How can I reduce my chances of being hacked?
The most effective approach to reducing your chances of getting hacked is to ensure your website and email accounts are secure. Start by following these simple best practices, which apply to all web platforms.
Strengthen All Passwords
Strengthening your password is the best way to stop hackers. The days of using “password” for your email or site password (don’t laugh, I’ve seen it) are long gone.
A strong password:
- is 8 characters or longer
- does not contain any dictionary words
- has upper and lowercase letters
- includes at least one number and one special character
Random passwords are best. You can use one of the many random password generators available online. If you have a cPanel account, a password generator is built in, as are most password managers.
Don’t worry if it’s difficult to remember. Most browsers, email clients, and other programs will store your passwords for you. There are also several password manager options available.

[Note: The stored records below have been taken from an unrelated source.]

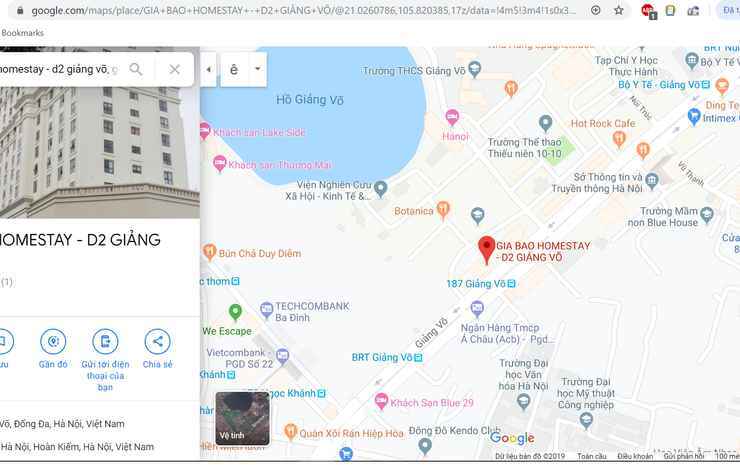Clear the search box with X

[175, 69]
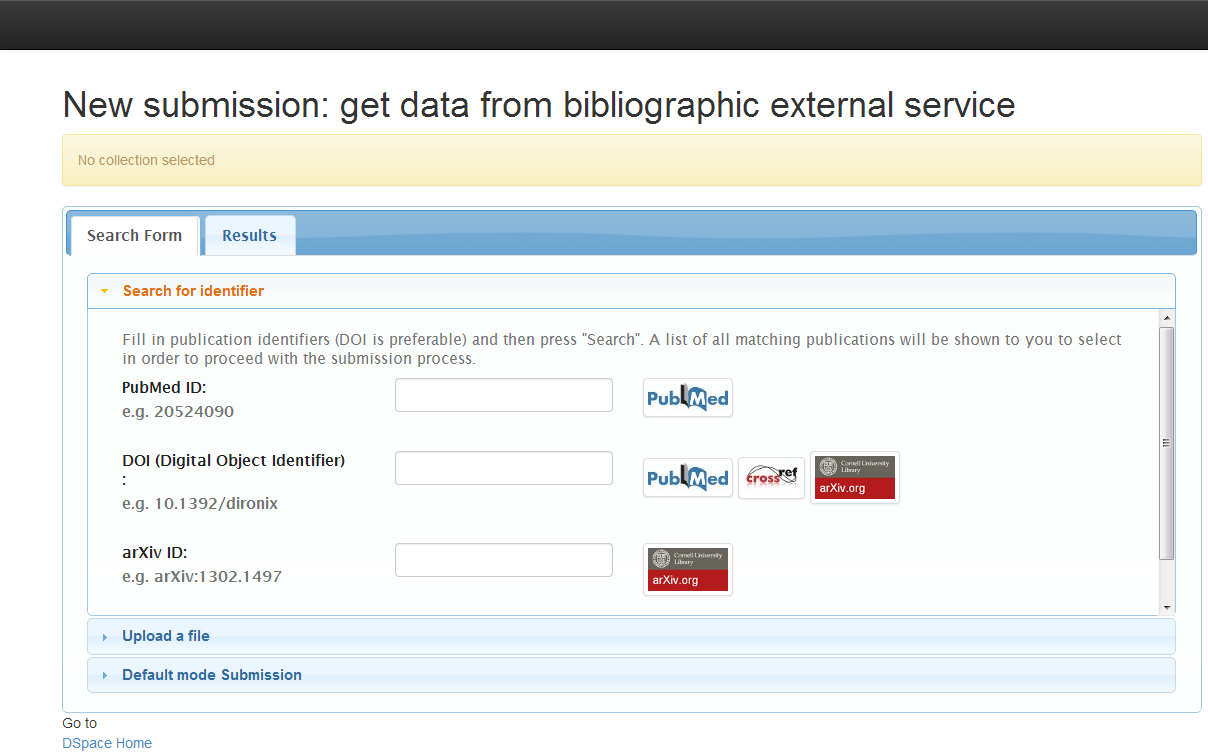Open the DSpace Home link

pyautogui.click(x=107, y=743)
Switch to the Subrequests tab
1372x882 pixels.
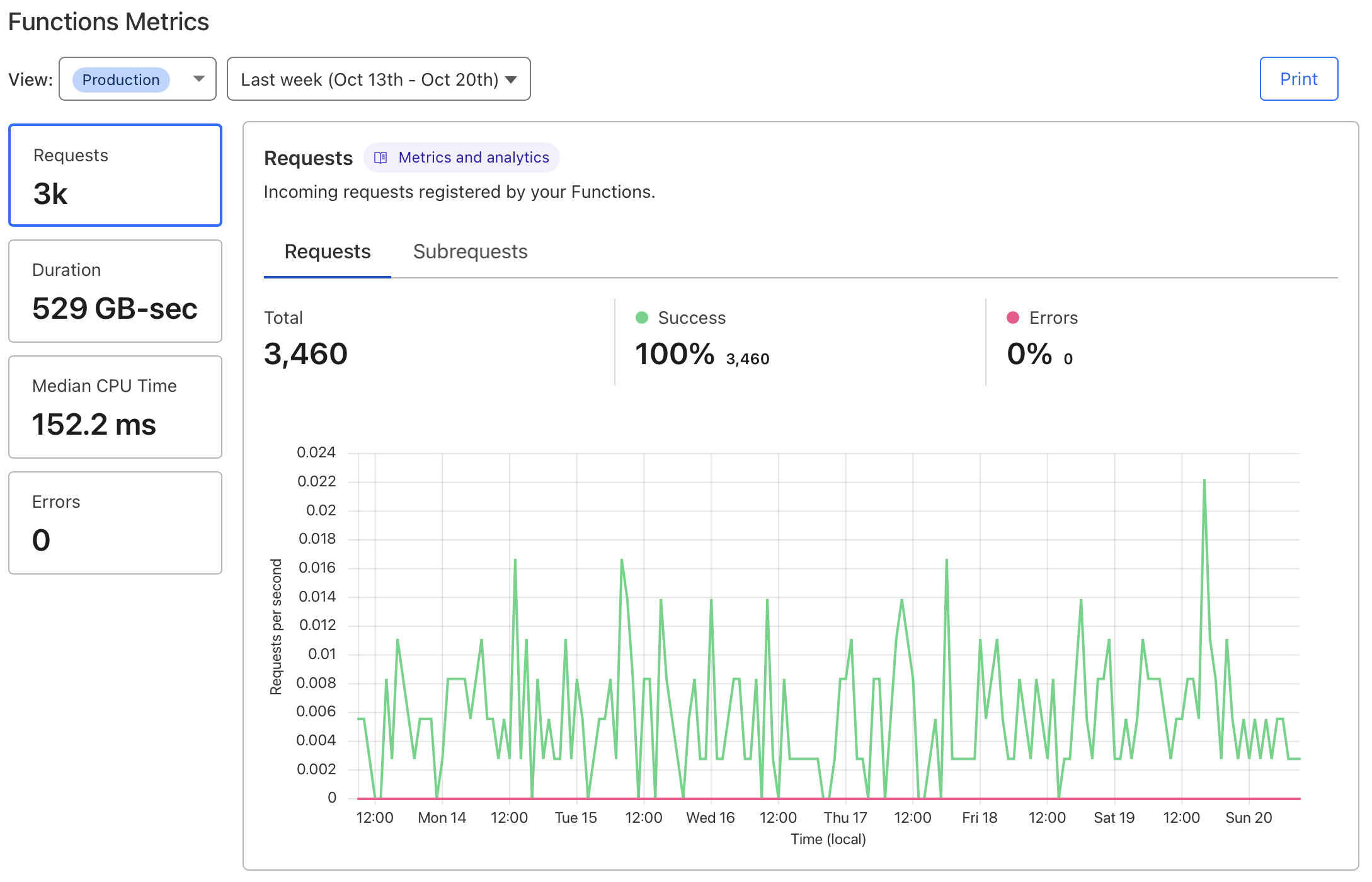point(470,251)
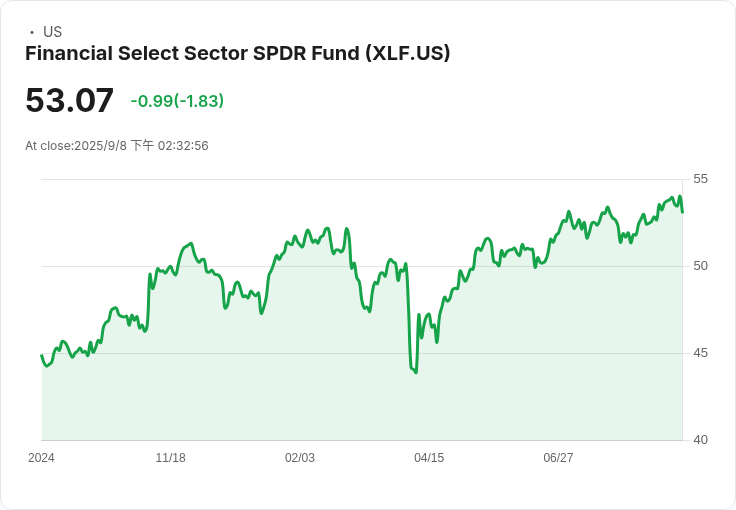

You can even go a step further and use two-factor authentication (2FA) for your applications. While not all services support 2FA, the list of those that don’t gets smaller every day.
Never Reuse Passwords
It seems that everything needs a password these days. Emails, bank accounts, social media… It can be difficult to remember all of these passwords. To make things easier, you can use the same password for all of your accounts, right?
WRONG!
This can be disastrous. Most accounts use your email address and password for authentication. If you use the same email and password for all of your accounts, if even one account is compromised (maybe an account with lower security, like a newsletter), all of your accounts are now compromised. Your bank will have several layers of security to protect your information from being stolen. That bird-watching blog that you visit most likely does not.
Hackers are aware that most people use the same password for multiple accounts. So, if your Facebook account gets compromised, the next thing the hackers do is try to log in to your email account. If successful, they now have access to all your accounts that use that email as a username. Even if your other accounts use a different password, they can potentially use the password reset on the login page to gain access.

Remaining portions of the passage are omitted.